___ Records for processing ___
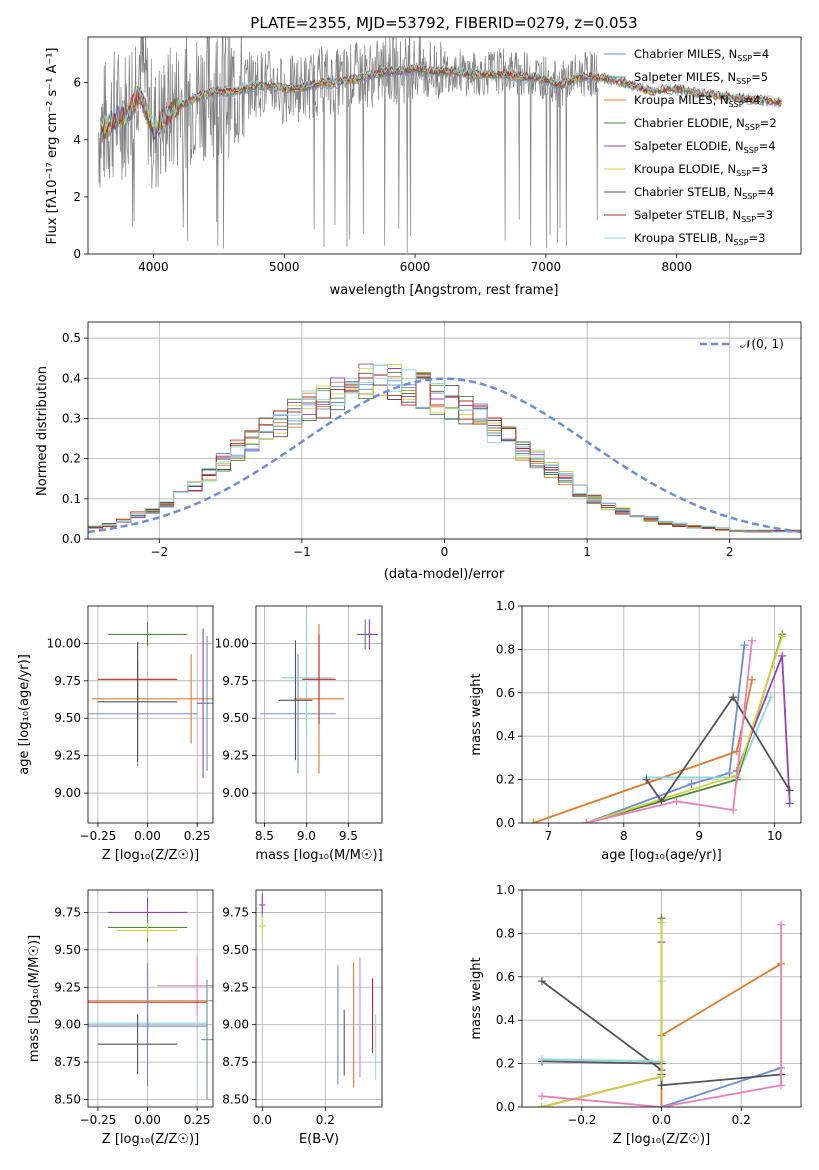  Describe the element at coordinates (42, 431) in the screenshot. I see `residual-ylabel: Normed distribution` at that location.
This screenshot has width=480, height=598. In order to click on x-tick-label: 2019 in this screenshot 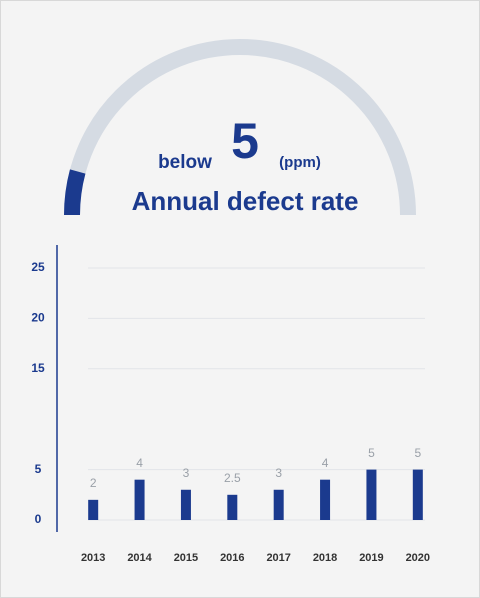, I will do `click(371, 558)`.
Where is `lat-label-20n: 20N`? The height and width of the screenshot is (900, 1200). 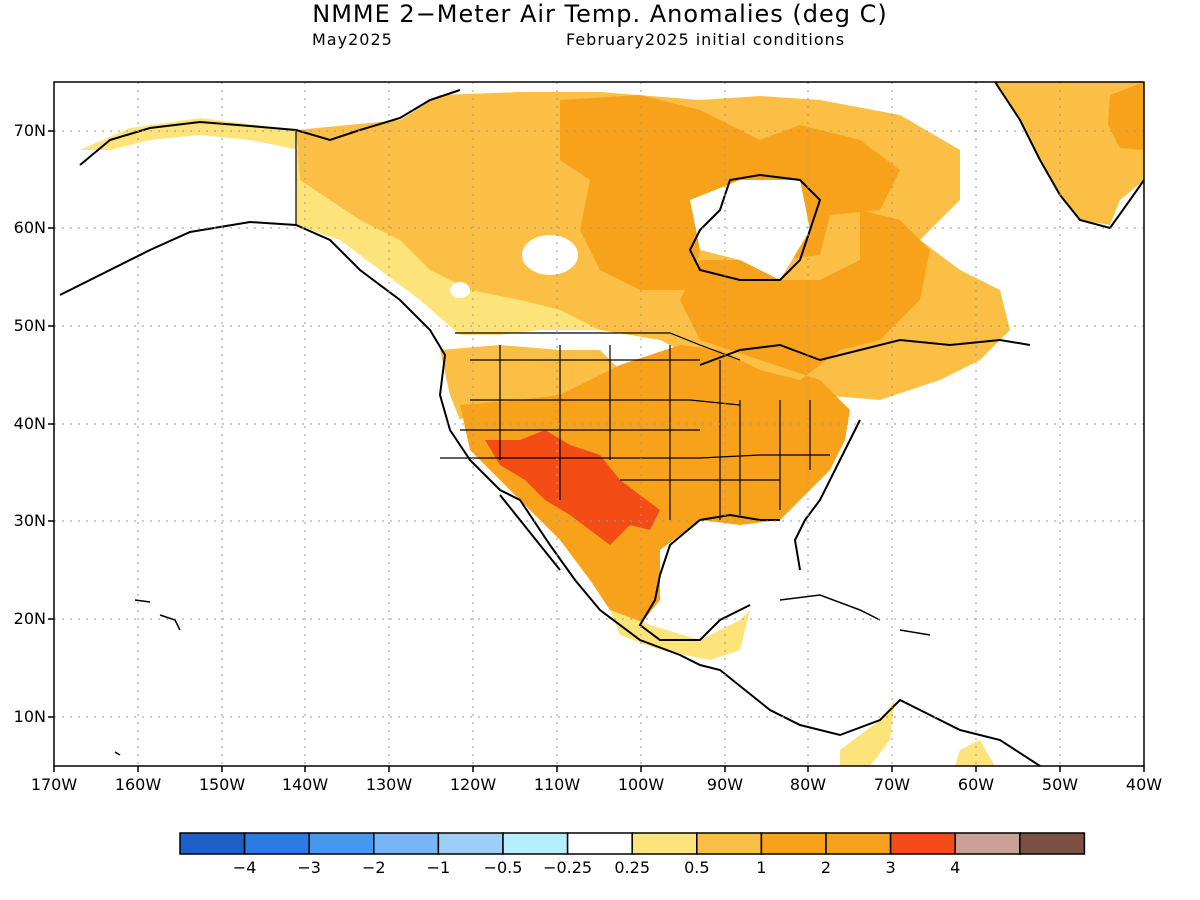
lat-label-20n: 20N is located at coordinates (30, 618).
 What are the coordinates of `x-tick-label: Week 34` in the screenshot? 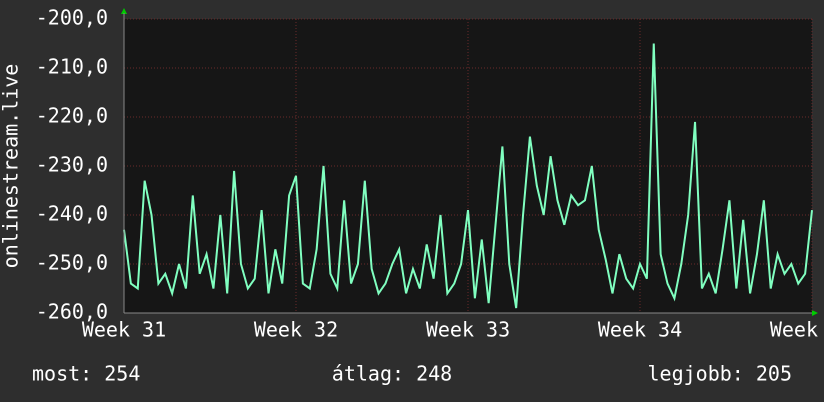 It's located at (640, 330).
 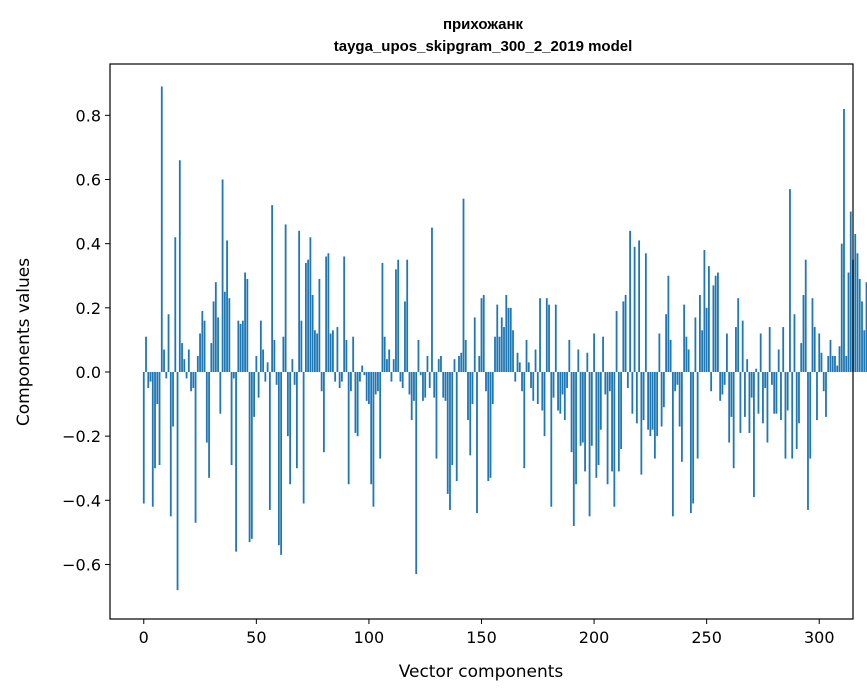 What do you see at coordinates (482, 638) in the screenshot?
I see `x-tick-label: 150` at bounding box center [482, 638].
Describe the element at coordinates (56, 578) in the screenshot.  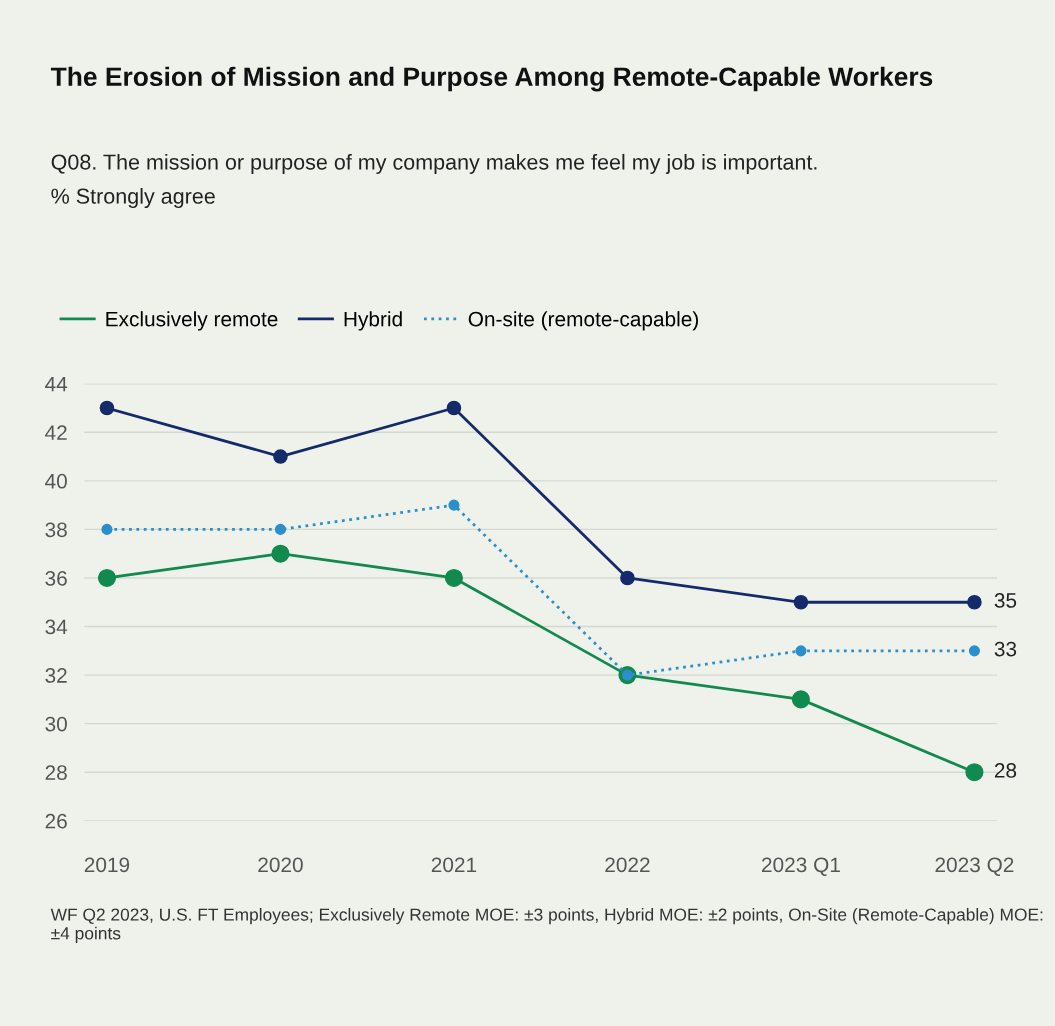
I see `y-tick-label: 36` at that location.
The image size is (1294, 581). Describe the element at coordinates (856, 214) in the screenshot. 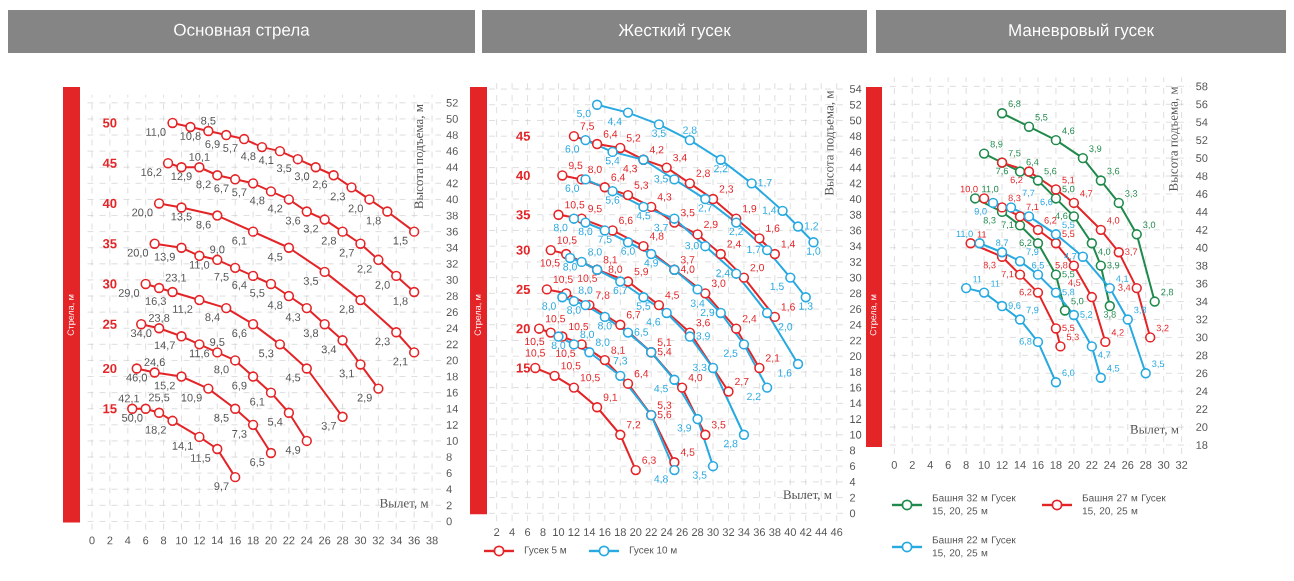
___
→ **Problem statement**: Copy out the records word for word, starting with the line that contains "Describe the element at coordinates (56, 578)" and continuing through the last line of the records, with both ends included. Omit the pictures.

→ **Answer section**:
Describe the element at coordinates (56, 578) in the screenshot.  
I see `y-tick-label: 36` at that location.
The image size is (1294, 581). Describe the element at coordinates (856, 214) in the screenshot. 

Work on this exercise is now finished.